Yeah, but killing babies has nothing to do with it. :p

LV426
11-19-2004, 03:23 PM
Well this just proves that DW will never survive in a war.

Darth Cluich
11-19-2004, 03:31 PM
Nah, I might be nice and spare him when I invade Wales.

LV426
11-19-2004, 03:39 PM
Why would anyone want to invade wales?

Darth Cluich
11-19-2004, 03:39 PM
Strategic sheep purposes ;)

chriz
11-19-2004, 03:44 PM
No, by saying neither it means: I am not going to just let the baby cry and I am not going to kill it.

You cannot silence the baby without killing it. Of course you're going to try to silence it without killing it. We all would (well, except LH). But you can't. Adding that to your answer is irrelevant. If you're not going to kill the baby, you're going to let it cry. Those are your only two options.

Saying you're going to "try" to silence the baby is beside the point, and in no way impacts the outcome of your decision.

if you were in that position nothing is guaranteed. So care or not: I will try to quiet the baby. Even if I knew it was in vain: I'd still try. I am not letting it cry - I will be trying to stop it crying because I want to live - but I will not resort to killing it for that purpose.
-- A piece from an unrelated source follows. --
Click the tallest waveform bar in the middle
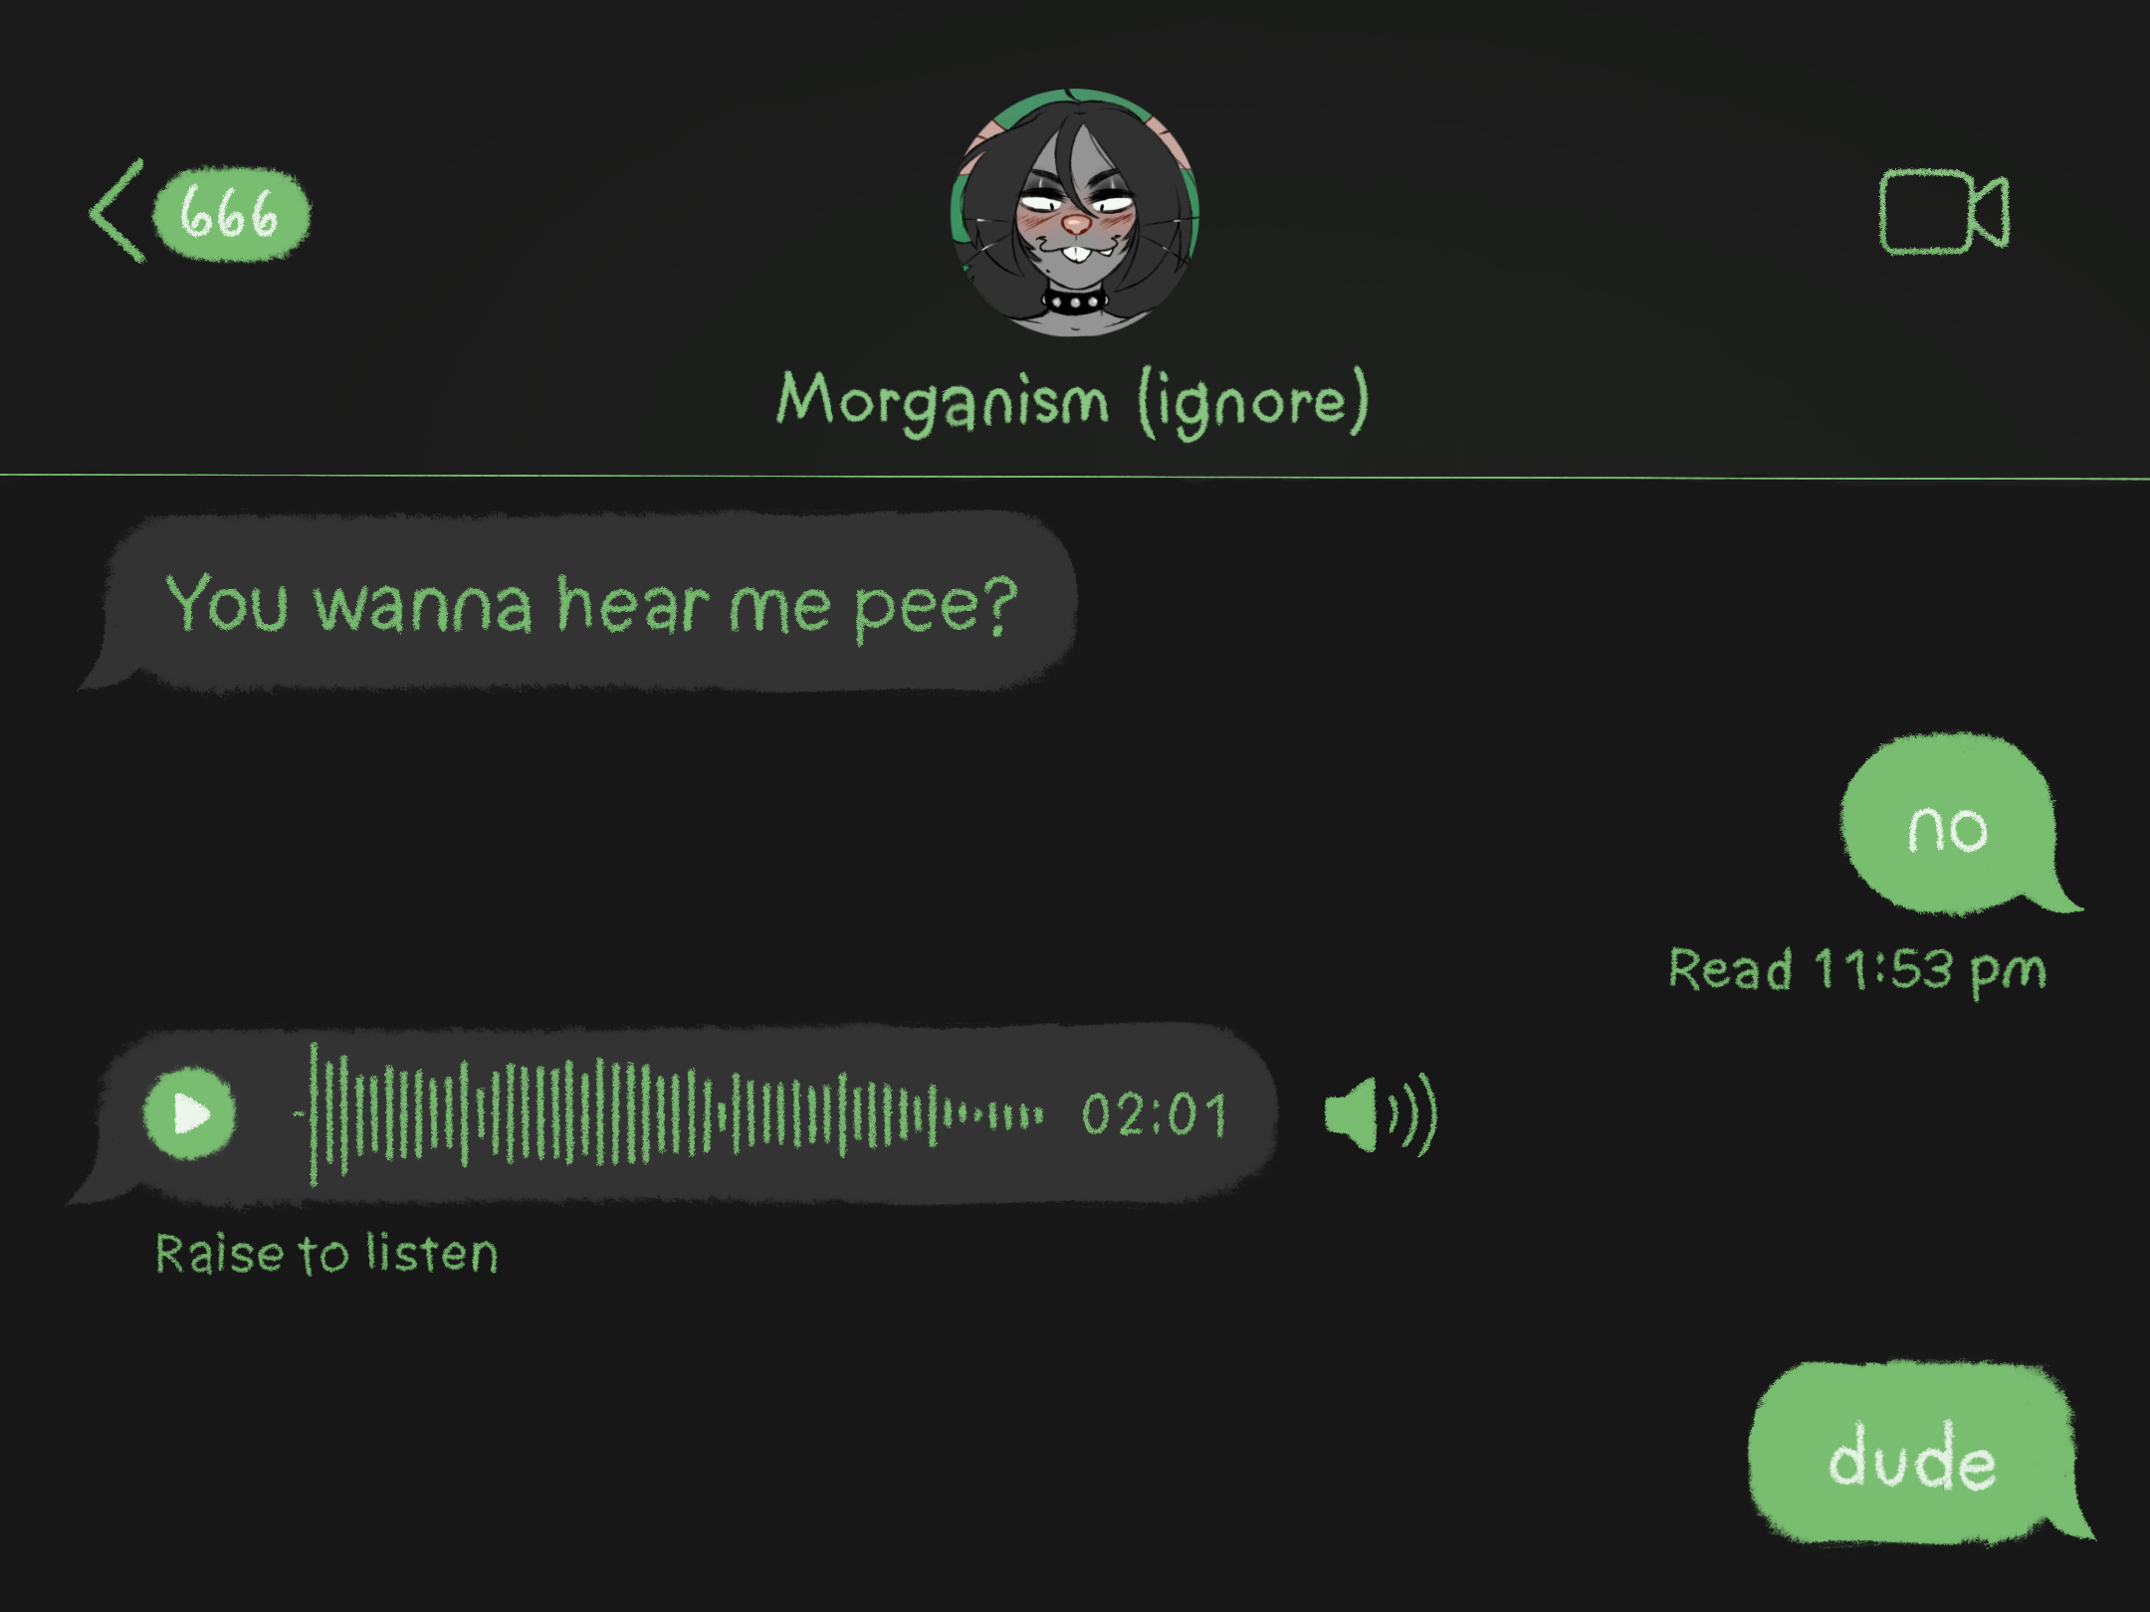 (x=600, y=1111)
It's part of the thought experiment that if the baby makes noise, you'll all die. Guaranteed. It's also part of the thought experiment that the baby won't shut up short of being killed.

Sure, you'll try to quiet the baby non-lethally, but you'll fail. The laws of reality as they pertain to the situation dictate that. So by being unwilling to kill the baby in order to silence it, you're opting to let the baby die along with yourself and everyone else.
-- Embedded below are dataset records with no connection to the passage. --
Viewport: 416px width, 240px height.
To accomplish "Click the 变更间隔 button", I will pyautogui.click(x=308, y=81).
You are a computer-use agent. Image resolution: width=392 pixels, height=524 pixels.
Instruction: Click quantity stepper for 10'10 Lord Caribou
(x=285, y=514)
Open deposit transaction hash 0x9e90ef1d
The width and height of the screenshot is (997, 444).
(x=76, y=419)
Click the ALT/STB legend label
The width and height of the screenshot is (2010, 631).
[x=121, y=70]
Which, by the way, isn't the wrong answer. But there are only two options and neither of them are pleasant.

Tiamot
11-19-2004, 03:52 PM
Yeah I'd do it. As long as that kid's mom and dad are still around, he's replaceable.

DarkWolf
11-19-2004, 04:57 PM
I cannot be bothered to go through and quote so I will just repeat myself, again, and that will be the end of it as far as I am concerned.

It is not guaranteed you will die - read the initial post.

Even if it was; I don't care. I will still try to silence the baby non-lethally.

Even if there was no way, at all, to silence that baby - I will still try.

I don't care if my failure to quiet that baby results in the death of that baby, me and everyone else. I don't care if the failure results in the end of the world. I don't care if it means eternity in punishment in he worst of all Hells. I don't care if it results in damning the world to Helling nightmares or nonexistence or whatever result of punishing death fate can possible throw at me.

I

still

refuse

to

kill

the

child.

For me it isn't a matter of who dies.

It's a matter of staying true to who I am to the end.

This decision may be wrong, dastardly, malicious, spiteful - whatever. But to me it is the only choice. Simple as that.

--

Note to others: Let's keep the off-topic conversations down, OK?

chriz
11-19-2004, 09:31 PM
It is not guaranteed you will die - read the initial post.

Ah, ok. Then the question isn't one of morality. My mistake.

Hellcat
11-20-2004, 05:01 PM
I wouldn't kill the baby, in fact the baby is mine. I recognise those screams that kept me awake all night every night for 3 solid months... maybe I should kill the baby? NO. If I ain't gonna kill the baby no buggar else is either. You wanna kill the baby? you've gotta get through me first and I'll create more noise than any baby in the process. Now, do we stick with the squarking brat and hope for the best, or do we fight it out here and now and make a hell of a noise as we do? (I pack a mean punch btw) Answers on a postcard.


Alternatively we could make a blood sacrifice to satan and hope he heeds our prayer for survival.